Annette Davidek’s paintings are derived from diagrams of plants, organic life forms as well as old technological illustrations. These sometimes quirky, repetitive images randomly mutate. Some shapes flatten, darken and become almost silhouettes. Florescent splays of color emerge from behind the flattened darker images. At times the images are almost translucent, similar to a light-soaked field seen in a microscope. Distinctions blur. Opacity and luminosity, repulsion and attraction, and tension and dissonance are concerns of the artist. Ghosted images vie with more clearly seen parts of her paintings. The captured, submerged and frozen images create a sense of depth and a record of her process.

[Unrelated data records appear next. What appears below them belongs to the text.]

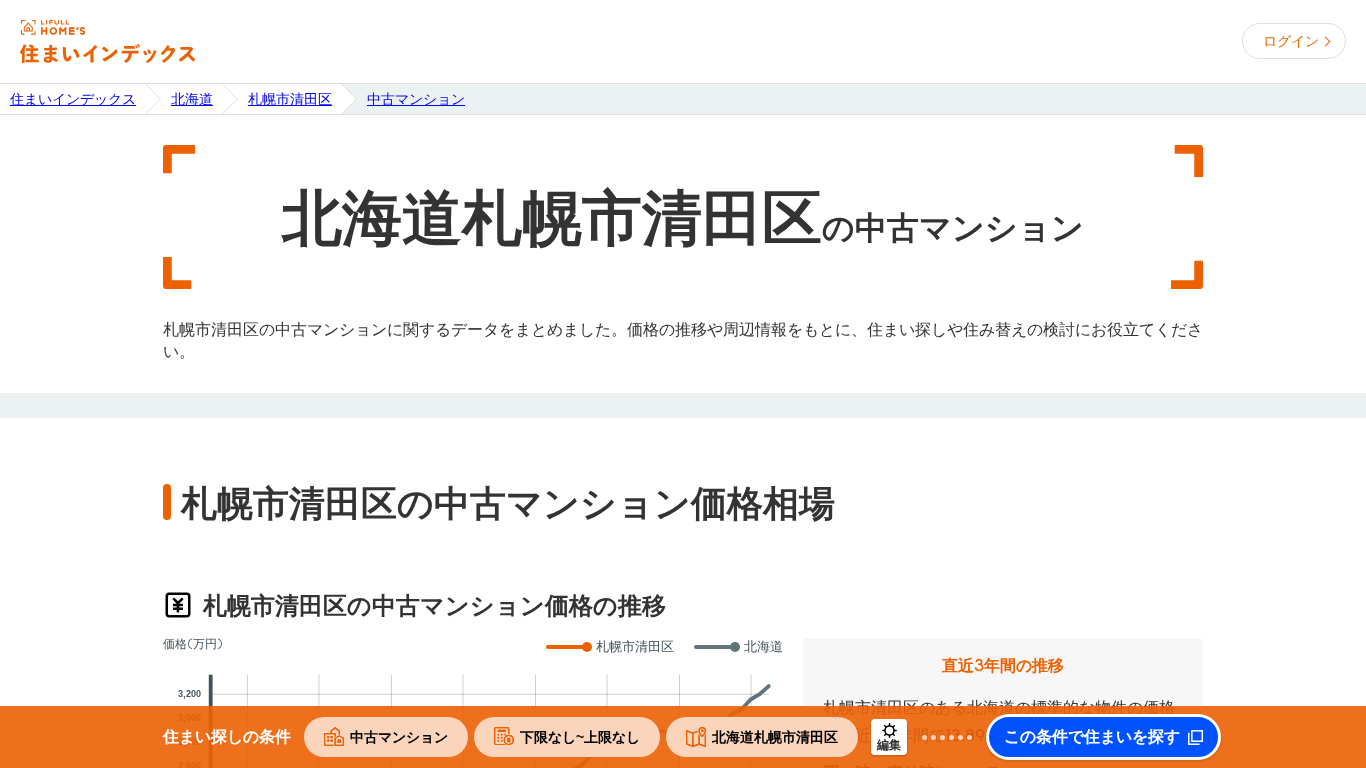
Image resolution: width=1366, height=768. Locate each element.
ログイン (1291, 41)
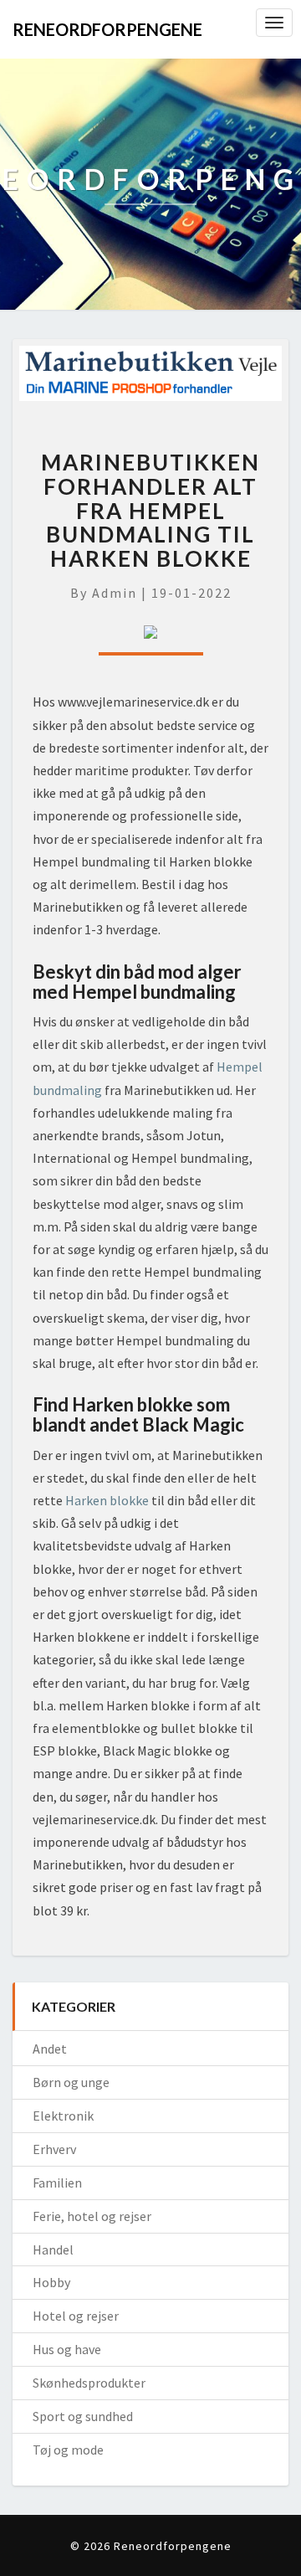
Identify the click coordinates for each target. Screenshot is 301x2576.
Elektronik (63, 2115)
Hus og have (67, 2349)
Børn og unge (71, 2082)
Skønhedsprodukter (89, 2382)
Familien (57, 2182)
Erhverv (54, 2149)
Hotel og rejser (76, 2315)
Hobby (51, 2282)
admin (114, 592)
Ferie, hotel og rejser (92, 2216)
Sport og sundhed (83, 2416)
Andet (50, 2048)
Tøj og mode (68, 2449)
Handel (53, 2249)
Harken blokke (107, 1500)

Davidek’s paintings of floating forms look “like” so many things– roots, branches, coral, chromosomes, capillaries, atoms, algae. Her imagery’s ambiguous scale generates a micro and macroscopic interplay. Despite countless organic references, they remain abstract shapes repeated throughout the painted space as if suspended in solution. The artist creates surprising depth with extremely thin layers of paint, so thin that the wood appears stained. Her compositions seem as though they have been suddenly flooded with light to reveal the animated forms within.
Davidek’s paintings personify processes of movement and growth in action as well as shape. Her syrupy lines often bleed, or dissolve, into the wood, and this fuzziness becomes a pictorial equivalent to energy. She employs repetition for a fundamental and formal purpose: mimicking the replication of development and the dynamic of movement.
Annette Davidek has been represented by Littlejohn Contemporary since 1995.